Le Groupe Interministériel de Recherches (GIR) de Besançon a récemment communiqué son bilan pour l’année 2025. Ce dispositif de coopération concentre tout particulièrement son action dans la détection et la répression de l’enrichissement frauduleux.
Sur le plan national, en 2025, les GIR ont participé à 1 776 opérations judiciaires et 255 opérations administratives, leurs deux principaux leviers d’action contre la criminalité organisée et l’économie souterraine. Les GIR ciblent les revenus illicites et les patrimoines criminels « pour que le crime ne paie pas et que la sanction soit juste », selon leur devise.
« Les infractions sont ciblées au regard des profits illicites qu’elles génèrent et correspondent aux principales menaces constatées sur notre territoire : narcotrafic, traite d’êtres humains, fraudes douanières (tabac, contrefaçon), fraudes fiscales et sociales, escroqueries et leur blanchiment », explique la gendarmerie nationale.

Le GIR de Besançon, mobilisé sur tout le territoire franc-comtois, est composé de neuf agents issus de la gendarmerie nationale, de la police nationale, de la direction générale des finances publiques et des douanes.
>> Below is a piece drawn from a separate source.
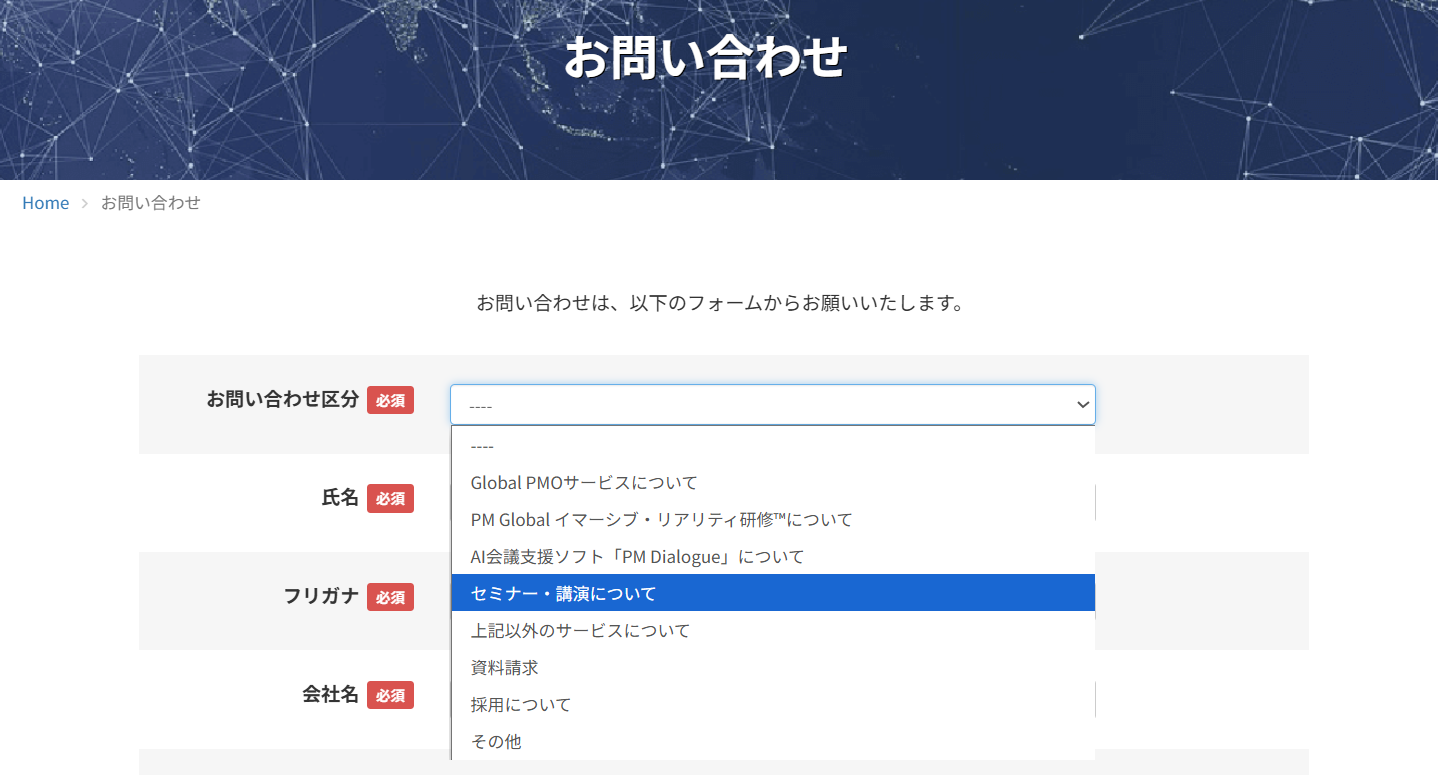This screenshot has width=1438, height=775.
Task: Click the 'お問い合わせ' banner heading
Action: click(705, 58)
Les différents GIR misent sur cette mixité de profils pour gagner en efficacité.
En 2025, concernant son action administrative, « le GIR de Besançon a participé à 32 réunions des Comités départementaux anti-fraude (CODAF) portant sur 31 établissements, et a judiciarisé trois dossiers issus d’un contrôle CODAF. Six procédures douanières ont été réalisées et sept infractions douanières ont été constatées », communique la préfecture du Doubs.
Sur le volet judiciaire, « l’unité a fait l’objet de 22 nouvelles saisines, 18 procédures ont été rendues et 27 étaient en cours fin 2025. Le volume des saisies d’avoirs criminels atteint 3,8 millions d’euros en 2025, principalement en biens meubles et valeurs immobilières », annonce la préfecture.